# [EXERCISE TASK]
Please print the data below word for word, from the line with "is (1164, 626)." up to and including the line with "The width and height of the screenshot is (918, 748).", and nothing else.

# [PROVIDED INFORMATION]
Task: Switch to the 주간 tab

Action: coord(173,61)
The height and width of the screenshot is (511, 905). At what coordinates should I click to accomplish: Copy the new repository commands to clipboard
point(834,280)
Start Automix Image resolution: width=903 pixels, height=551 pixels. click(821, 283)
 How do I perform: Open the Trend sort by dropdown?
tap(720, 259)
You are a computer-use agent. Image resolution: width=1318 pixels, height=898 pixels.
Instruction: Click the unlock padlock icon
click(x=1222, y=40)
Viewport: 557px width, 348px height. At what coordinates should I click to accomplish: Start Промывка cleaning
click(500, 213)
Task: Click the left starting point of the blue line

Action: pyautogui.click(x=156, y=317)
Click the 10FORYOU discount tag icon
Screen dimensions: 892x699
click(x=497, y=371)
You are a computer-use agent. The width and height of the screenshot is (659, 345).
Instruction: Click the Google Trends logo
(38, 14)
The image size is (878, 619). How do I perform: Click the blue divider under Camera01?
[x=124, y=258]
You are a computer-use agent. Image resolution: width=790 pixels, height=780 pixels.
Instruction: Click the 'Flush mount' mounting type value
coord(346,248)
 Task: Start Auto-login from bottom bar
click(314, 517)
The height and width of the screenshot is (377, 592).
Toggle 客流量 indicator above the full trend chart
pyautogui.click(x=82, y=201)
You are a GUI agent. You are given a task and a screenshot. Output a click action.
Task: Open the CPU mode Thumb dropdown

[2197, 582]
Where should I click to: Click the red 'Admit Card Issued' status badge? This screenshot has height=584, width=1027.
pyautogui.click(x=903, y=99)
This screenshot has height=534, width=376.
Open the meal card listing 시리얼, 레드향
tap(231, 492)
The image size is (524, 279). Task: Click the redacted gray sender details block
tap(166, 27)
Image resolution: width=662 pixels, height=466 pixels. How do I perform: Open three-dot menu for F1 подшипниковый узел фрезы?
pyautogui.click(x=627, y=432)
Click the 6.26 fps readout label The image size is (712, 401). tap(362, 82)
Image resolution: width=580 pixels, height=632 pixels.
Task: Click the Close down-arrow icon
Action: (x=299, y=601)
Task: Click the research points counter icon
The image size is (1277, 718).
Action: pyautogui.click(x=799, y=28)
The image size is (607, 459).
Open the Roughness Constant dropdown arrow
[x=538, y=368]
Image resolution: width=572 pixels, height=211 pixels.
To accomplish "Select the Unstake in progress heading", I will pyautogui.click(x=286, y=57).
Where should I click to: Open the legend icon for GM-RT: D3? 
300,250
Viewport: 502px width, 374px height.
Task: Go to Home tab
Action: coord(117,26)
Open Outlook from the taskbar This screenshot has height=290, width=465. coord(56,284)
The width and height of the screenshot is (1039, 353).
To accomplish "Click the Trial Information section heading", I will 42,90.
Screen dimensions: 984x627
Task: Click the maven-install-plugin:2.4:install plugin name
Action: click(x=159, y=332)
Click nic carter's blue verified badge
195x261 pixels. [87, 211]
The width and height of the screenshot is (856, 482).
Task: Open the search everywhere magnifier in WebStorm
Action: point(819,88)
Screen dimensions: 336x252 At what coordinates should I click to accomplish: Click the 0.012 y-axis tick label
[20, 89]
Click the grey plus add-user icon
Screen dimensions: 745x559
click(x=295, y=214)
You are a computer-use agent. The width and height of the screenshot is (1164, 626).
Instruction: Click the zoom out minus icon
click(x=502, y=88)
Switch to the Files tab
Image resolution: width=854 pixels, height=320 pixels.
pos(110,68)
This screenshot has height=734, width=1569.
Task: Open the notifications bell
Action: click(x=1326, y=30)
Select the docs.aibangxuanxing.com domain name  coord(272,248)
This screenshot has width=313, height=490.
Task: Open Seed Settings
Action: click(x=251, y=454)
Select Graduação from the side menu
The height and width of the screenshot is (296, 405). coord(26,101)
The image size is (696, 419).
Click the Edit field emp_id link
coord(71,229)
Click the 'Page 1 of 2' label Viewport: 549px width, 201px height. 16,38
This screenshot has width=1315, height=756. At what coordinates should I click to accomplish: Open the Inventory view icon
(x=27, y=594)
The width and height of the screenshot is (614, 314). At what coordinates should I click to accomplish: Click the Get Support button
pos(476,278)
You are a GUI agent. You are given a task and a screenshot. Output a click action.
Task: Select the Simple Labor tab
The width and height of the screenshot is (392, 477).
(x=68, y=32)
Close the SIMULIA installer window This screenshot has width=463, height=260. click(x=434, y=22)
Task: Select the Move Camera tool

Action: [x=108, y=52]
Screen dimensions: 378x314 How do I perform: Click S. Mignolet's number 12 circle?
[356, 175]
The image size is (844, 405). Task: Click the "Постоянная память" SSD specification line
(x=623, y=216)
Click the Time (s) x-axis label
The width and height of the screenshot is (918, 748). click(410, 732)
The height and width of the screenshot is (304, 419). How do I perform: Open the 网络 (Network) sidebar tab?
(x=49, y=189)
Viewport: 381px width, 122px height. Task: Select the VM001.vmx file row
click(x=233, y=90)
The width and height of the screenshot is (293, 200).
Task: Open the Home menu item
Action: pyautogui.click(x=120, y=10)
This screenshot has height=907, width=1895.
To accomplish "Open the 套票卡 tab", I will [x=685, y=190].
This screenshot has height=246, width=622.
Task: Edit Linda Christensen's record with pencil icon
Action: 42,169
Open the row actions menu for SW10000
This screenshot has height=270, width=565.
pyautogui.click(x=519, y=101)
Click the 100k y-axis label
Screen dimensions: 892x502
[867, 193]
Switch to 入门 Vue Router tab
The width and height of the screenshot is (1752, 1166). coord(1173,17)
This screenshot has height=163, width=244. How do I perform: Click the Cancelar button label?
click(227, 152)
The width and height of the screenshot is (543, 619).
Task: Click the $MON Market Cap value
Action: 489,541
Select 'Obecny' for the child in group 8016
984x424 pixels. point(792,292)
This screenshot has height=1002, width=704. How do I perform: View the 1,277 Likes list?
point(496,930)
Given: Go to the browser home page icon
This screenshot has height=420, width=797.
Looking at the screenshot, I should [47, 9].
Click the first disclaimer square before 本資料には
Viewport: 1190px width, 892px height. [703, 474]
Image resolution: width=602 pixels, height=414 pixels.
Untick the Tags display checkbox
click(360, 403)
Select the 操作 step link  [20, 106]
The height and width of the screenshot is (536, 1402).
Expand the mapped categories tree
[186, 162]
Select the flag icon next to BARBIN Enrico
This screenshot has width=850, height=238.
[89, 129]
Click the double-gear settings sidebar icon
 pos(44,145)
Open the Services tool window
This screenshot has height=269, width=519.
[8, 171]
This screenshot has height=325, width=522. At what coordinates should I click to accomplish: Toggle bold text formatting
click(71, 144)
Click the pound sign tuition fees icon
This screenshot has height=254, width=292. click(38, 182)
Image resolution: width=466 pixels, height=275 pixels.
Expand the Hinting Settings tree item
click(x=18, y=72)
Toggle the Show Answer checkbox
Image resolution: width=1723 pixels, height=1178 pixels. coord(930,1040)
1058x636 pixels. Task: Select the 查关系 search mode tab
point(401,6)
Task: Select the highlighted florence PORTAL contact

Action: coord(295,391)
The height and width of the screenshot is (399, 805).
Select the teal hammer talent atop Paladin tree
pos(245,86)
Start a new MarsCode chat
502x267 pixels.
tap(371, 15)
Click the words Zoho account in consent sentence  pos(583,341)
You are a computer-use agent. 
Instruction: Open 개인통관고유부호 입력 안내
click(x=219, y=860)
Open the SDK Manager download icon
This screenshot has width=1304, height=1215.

# [TASK SOLUTION]
You are a computer-use agent. The width and height of the screenshot is (1164, 626).
Instruction: Click the zoom out minus icon
click(x=502, y=88)
Switch to the Files tab
Image resolution: width=854 pixels, height=320 pixels.
pos(110,68)
This screenshot has height=734, width=1569.
Task: Open the notifications bell
Action: click(x=1326, y=30)
Select the docs.aibangxuanxing.com domain name  coord(272,248)
This screenshot has width=313, height=490.
Task: Open Seed Settings
Action: click(x=251, y=454)
Select Graduação from the side menu
The height and width of the screenshot is (296, 405). coord(26,101)
The image size is (696, 419).
Click the Edit field emp_id link
coord(71,229)
Click the 'Page 1 of 2' label Viewport: 549px width, 201px height. 16,38
This screenshot has width=1315, height=756. At what coordinates should I click to accomplish: Open the Inventory view icon
(x=27, y=594)
The width and height of the screenshot is (614, 314). At what coordinates should I click to accomplish: Click the Get Support button
pos(476,278)
You are a GUI agent. You are given a task and a screenshot. Output a click action.
Task: Select the Simple Labor tab
The width and height of the screenshot is (392, 477).
(x=68, y=32)
Close the SIMULIA installer window This screenshot has width=463, height=260. click(x=434, y=22)
Task: Select the Move Camera tool

Action: [x=108, y=52]
Screen dimensions: 378x314 How do I perform: Click S. Mignolet's number 12 circle?
[356, 175]
The image size is (844, 405). Task: Click the "Постоянная память" SSD specification line
(x=623, y=216)
Click the Time (s) x-axis label
The width and height of the screenshot is (918, 748). click(410, 732)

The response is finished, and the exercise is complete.